Le chien est un excellent compagnon pour les enfants qui apprennent à lire
Vendredi dernier, une vingtaine d’enfants ont fait l’expérience de la lecture en
compagnie de chiens venus les écouter à la Bibliothèque publique d’Himmaste (Estonie).
Les enfants ont reçu la visite de Tentel, un Lévrier afghan, et de Leero, un jeune
Chien de Terre-Neuve, accompagnés de leurs maîtres et handlers respectifs, Jane
et Meeli.
Evidemment, beaucoup se demanderaient comment il se fait que la Bibliothèque municipale
accepte des chiens, et pourquoi ? Le projet a été initié par Jane Jaggo, elle-même
institutrice maternelle. « Avez-vous peur de prendre la parole devant votre classe
? » a-t-elle demandé aux enfants. Deux tiers d’entre eux ont répondu par l’affirmative.
Alors, d’où vient cette crainte ?
Apprendre à lire n’est pas toujours une mince affaire. L’enfant qui progresse lentement
ou qui fait des fautes quand il lit s’expose à la critique, voire aux moqueries,
à l’école ou à la maison. Les enfants se vexent facilement, et une seule remarque
désobligeante peut faire des ravages – déstabilisé, l’enfant n’est plus motivé à
apprendre, et n’ose à coup sûr plus lire à voix haute. De plus, certains enfants
sont naturellement timides et complexés.
Le chien n’apprend pas vraiment aux enfants à lire, bien entendu ; ce qu’il fait,
c’est soutenir l’enfant, l’aider à vaincre sa peur de la lecture. Le chien est un
excellent compagnon pour l’enfant qui apprend à lire : il ne se moque pas de l’enfant
quand il se trompe, il n’interrompt pas sa lecture, et il ne perd jamais patience.
Auditeur silencieux, il se tient tout près de l’enfant, que la présence de cet ami
fidèle et bienveillant rassure.
Une thérapie connue dans le monde entier
Amener des enfants à faire la lecture à des chiens, appelés « auditeurs canins »,
est une pratique thérapeutique bien connue à laquelle on a recours dans le monde
entier depuis près de 40 ans. Il y a quelques années, Jane Jaggo – qui possède plus
d’un chien – a entendu parler d’un Britannique qui parcourt le globe avec Danny,
son chien, pour encourager les enfants à lire.

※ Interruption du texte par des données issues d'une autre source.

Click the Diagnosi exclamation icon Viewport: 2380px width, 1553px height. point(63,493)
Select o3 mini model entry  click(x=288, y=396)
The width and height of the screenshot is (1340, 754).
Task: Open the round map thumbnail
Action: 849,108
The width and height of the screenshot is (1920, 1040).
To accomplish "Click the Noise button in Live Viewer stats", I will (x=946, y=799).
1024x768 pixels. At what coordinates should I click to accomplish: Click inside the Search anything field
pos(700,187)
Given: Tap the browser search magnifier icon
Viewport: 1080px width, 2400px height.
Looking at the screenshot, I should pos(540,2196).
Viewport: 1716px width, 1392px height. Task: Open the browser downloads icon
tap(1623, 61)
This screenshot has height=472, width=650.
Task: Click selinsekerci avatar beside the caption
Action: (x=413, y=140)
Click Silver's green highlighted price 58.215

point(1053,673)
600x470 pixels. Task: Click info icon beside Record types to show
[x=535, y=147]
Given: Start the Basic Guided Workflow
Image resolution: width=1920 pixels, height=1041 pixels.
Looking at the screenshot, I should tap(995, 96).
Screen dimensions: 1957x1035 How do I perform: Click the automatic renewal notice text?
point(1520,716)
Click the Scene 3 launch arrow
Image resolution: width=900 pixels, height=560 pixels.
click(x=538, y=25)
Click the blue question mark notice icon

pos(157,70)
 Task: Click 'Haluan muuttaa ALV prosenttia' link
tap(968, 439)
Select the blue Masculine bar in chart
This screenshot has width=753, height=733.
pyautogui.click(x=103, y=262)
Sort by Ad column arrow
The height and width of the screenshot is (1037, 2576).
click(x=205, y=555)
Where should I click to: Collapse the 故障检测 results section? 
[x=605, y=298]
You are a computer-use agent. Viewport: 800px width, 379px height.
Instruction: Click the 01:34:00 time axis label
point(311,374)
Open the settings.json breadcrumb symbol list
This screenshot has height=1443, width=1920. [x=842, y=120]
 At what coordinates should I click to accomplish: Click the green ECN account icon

« Je lui ai écrit pour lui demander en quoi le projet ‘Auditeurs canins’ consistait,
et comment s’y prendre. Il m’a envoyé énormément de documentation sur le sujet,
et j’ai tout étudié en détail, » explique Jane Jaggo.
Des rumeurs relatives à cette thérapie renommée sont parvenues aux oreilles d’une
des conservatrices de la Bibliothèque publique de Tartu, que la pratique a intriguée.
Les bibliothécaires ont commencé à se renseigner afin de savoir si quelqu’un, en
Estonie, organisait déjà ce genre de séances thérapeutiques. Le bruit a couru, jusqu’à
parvenir par bonheur à Jane Jaggo. L’« offre et la demande » se sont rencontrées,
et le projet a démarré.
Jane Jaggo a aussi expliqué que si, dans d’autres pays, la thérapie animale fait
aussi appel à des poneys miniatures et à des cochons nains, en Estonie, les chiens
d’aide thérapeutique à la lecture sont tellement rares qu’ils deviennent célèbres
avant même que la première séance de lecture ait lieu.
La Bibliothèque publique de Tartu et les « Auditeurs canins »
A Tartu, les séances de lecture ont lieu deux fois par mois à raison de deux sessions
de 30 minutes par séance. A partir d’avril, le rythme passera à quatre sessions,
car les enfants et leurs parents se montrent très désireux d’y participer. Plusieurs
instituteurs d’écoles maternelles et primaires ont déjà manifesté leur intérêt en
invitant les chiens à leur rendre visite.
Selon Jane Jaggo, le nombre idéal d’enfants par chien d’aide thérapeutique à la
lecture se situe entre 1 et 3, mais il peut atteindre 5 participants. Une fois que
le chien et son maître sont installés dans le coin lecture, les enfants les rejoignent.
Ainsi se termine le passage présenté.